§ Collected data:

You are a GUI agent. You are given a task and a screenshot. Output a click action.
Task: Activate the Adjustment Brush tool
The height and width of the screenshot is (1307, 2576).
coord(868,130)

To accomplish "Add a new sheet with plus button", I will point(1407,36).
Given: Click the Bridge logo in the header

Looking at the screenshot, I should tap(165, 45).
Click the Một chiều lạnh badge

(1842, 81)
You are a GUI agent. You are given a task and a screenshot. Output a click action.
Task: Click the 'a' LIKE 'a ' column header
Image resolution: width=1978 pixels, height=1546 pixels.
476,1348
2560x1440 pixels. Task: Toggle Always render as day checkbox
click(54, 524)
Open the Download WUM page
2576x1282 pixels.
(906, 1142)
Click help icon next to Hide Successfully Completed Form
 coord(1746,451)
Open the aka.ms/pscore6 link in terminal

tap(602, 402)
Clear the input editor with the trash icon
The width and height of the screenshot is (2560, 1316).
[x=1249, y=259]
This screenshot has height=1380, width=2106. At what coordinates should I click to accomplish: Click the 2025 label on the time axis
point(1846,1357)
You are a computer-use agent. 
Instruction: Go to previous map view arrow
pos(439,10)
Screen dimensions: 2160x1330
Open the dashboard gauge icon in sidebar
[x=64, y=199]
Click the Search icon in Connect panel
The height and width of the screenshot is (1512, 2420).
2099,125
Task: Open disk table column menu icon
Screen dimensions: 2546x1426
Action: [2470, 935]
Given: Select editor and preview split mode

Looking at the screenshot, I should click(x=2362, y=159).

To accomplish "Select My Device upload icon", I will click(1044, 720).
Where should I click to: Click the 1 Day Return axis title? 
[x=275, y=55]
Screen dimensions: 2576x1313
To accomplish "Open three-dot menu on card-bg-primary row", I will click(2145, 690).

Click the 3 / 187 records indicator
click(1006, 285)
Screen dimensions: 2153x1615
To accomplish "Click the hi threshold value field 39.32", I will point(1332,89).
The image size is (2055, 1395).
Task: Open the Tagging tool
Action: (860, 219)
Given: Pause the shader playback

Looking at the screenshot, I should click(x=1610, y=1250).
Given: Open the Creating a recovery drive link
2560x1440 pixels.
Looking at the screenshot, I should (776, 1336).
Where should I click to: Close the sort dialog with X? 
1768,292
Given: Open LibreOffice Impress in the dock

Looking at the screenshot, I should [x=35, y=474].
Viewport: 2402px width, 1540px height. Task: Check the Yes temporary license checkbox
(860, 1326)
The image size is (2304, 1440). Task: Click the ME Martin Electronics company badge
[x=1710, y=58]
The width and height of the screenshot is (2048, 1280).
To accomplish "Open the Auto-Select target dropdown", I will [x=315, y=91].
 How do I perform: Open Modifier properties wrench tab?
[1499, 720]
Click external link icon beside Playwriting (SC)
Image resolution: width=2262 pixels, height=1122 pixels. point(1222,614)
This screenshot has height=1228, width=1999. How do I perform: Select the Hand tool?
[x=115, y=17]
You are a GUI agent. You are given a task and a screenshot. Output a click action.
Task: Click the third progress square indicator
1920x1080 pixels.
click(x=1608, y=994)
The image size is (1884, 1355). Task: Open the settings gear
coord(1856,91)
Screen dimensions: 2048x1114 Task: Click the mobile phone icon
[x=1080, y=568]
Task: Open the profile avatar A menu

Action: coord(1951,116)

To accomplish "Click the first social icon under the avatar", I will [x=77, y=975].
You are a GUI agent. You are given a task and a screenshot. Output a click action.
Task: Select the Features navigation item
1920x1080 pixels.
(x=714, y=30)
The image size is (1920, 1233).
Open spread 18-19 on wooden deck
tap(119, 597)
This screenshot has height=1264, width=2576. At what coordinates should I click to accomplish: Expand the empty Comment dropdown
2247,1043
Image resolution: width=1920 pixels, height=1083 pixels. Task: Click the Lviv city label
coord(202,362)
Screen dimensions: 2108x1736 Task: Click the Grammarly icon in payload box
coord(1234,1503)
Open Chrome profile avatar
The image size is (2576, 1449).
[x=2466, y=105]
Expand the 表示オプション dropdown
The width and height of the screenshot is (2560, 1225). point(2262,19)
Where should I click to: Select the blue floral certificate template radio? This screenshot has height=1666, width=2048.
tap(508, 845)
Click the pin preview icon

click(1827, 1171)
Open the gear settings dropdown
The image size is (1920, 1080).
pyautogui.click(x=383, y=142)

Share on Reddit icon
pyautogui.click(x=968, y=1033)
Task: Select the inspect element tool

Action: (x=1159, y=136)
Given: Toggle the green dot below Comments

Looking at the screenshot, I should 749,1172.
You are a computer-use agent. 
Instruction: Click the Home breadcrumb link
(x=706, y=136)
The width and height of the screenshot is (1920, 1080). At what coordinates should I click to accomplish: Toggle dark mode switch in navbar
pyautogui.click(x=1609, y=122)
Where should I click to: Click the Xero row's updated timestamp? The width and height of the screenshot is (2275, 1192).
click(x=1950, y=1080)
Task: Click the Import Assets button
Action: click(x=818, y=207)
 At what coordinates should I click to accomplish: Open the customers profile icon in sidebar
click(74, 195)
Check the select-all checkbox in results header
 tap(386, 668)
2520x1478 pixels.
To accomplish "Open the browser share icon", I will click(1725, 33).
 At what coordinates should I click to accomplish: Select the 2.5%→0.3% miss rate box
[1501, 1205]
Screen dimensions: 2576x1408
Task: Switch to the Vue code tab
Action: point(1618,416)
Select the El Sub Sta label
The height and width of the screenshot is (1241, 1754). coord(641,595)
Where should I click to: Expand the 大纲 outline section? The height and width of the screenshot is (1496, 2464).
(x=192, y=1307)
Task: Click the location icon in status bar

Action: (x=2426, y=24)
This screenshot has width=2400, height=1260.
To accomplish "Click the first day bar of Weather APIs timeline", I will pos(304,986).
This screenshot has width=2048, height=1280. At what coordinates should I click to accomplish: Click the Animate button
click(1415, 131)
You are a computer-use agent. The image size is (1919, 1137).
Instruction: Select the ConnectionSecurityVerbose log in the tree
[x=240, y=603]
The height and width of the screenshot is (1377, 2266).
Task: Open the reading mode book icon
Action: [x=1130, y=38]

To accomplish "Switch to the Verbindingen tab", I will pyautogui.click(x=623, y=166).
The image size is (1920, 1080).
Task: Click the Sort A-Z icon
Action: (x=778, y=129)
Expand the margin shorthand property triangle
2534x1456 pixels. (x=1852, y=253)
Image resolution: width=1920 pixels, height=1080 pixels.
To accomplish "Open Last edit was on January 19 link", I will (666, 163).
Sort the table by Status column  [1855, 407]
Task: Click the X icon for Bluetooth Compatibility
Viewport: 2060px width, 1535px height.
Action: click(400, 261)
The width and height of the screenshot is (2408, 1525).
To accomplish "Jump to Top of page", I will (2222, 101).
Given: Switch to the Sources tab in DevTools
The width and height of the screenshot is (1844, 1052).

§ How to complete this task: Begin at the first line of the records above and restate each line word for word, stopping after the line with "Task: Click the 'a' LIKE 'a ' column header".

§ Worked solution:
You are a GUI agent. You are given a task and a screenshot. Output a click action.
Task: Activate the Adjustment Brush tool
The height and width of the screenshot is (1307, 2576).
coord(868,130)

To accomplish "Add a new sheet with plus button", I will point(1407,36).
Given: Click the Bridge logo in the header

Looking at the screenshot, I should tap(165, 45).
Click the Một chiều lạnh badge

(1842, 81)
You are a GUI agent. You are given a task and a screenshot. Output a click action.
Task: Click the 'a' LIKE 'a ' column header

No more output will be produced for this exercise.